MADRID: Banco Santander SA jumped to the highest in four months after first-quarter results beat estimates on lower provisions as the Spanish lender boosted its capital buffer.
Net income fell 5 percent to 1.63 billion euros ($1.84 billion) from 1.72 billion euros a year earlier, the bank said Wednesday. That beat the 1.5 billion-euro average estimate in a Bloomberg survey of seven analysts.
Chairman Ana Botin, 55, is closing branches and steering customers into digital banking to cut costs as subzero interest rates undercut profitability. Spain’s largest lender bank plans to eliminate as many as 1,660 jobs in the country this year and has put acquisitions on hold to concentrate on boosting revenue from existing businesses.
“Overall a good set of results, which beat expectations on a solid performance of costs and provisions and which showed promising trends in core revenues in Spain and Portugal,” Fabio Mostacci, an analyst at Mirabaud Securities who has a buy recommendation on the shares, said in a note to clients.
The shares were up 3 percent to 4.665 euros at 9:18 a.m. in Madrid, the highest since late December. Santander was among the best performers in the benchmark STOXX Europe 600 Banks Price Index, which tracks 47 of the region’s banks.
Income took a hit from exchange rates as the euro strengthened against the pound and against currencies in Argentina, Chile, Brazil and Mexico. Factoring out those effects, profit would have increased 8 percent, the bank said.
Common equity Tier 1, a measure of financial strength, rose to 10.3 percent from 10.1 percent at the end of 2015. Botin has pledged to increase the ratio to more than 11 percent by the end of 2018.
“Santander is well on track to deliver and possibly beat the guidance of 40 basis points capital generation for the year,” Mostacci said.

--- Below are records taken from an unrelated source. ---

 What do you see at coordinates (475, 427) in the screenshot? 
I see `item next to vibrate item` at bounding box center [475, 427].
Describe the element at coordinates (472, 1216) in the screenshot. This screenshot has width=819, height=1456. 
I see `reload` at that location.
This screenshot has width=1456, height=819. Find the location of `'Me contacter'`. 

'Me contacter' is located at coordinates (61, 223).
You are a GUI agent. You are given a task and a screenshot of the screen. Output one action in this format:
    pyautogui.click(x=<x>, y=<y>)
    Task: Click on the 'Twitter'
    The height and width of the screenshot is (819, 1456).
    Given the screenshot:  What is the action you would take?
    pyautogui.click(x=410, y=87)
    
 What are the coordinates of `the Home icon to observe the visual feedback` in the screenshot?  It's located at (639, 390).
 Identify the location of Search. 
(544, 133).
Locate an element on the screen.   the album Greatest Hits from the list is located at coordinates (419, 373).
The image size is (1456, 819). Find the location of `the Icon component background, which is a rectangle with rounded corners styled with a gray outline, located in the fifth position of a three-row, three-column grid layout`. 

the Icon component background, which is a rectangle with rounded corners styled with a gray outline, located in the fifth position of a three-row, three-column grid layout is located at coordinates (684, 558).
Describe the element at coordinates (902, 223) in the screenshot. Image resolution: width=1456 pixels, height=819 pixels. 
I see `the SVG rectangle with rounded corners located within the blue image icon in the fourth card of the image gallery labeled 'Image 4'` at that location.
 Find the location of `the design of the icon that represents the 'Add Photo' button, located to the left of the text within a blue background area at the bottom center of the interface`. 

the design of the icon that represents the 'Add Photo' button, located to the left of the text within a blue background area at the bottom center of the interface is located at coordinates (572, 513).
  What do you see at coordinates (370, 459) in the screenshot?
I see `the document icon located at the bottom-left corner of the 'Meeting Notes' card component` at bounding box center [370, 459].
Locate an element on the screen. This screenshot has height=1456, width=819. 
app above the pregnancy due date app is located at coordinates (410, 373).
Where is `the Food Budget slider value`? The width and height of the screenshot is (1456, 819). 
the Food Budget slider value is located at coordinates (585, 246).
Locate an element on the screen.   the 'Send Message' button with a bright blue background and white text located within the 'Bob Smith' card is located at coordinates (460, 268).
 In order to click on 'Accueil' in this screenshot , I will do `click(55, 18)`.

Earnings fell 10 percent in Spain with net interest income — the difference between what banks charge for loans and pay for funding — declining 14 percent. Profit from the U.K. unit, Santander’s main earnings contributor, declined 4 percent, while dropping 25 percent at the Brazilian business when calculated in euros. It was flat in local currency.
“The Brazilian economy is challenging at the moment,” Santander’s Chief Financial Officer Jose Antonio Garcia Cantera said in a Bloomberg Television interview with Guy Johnson and Hans Nichols Wednesday. “We’re going to see pressures coming from that in the coming quarters. ”
Provisions fell 6 percent from the year earlier. Bad loans as a share of total lending at Santander fell to 4.33 percent from 4.36 percent at the end of December.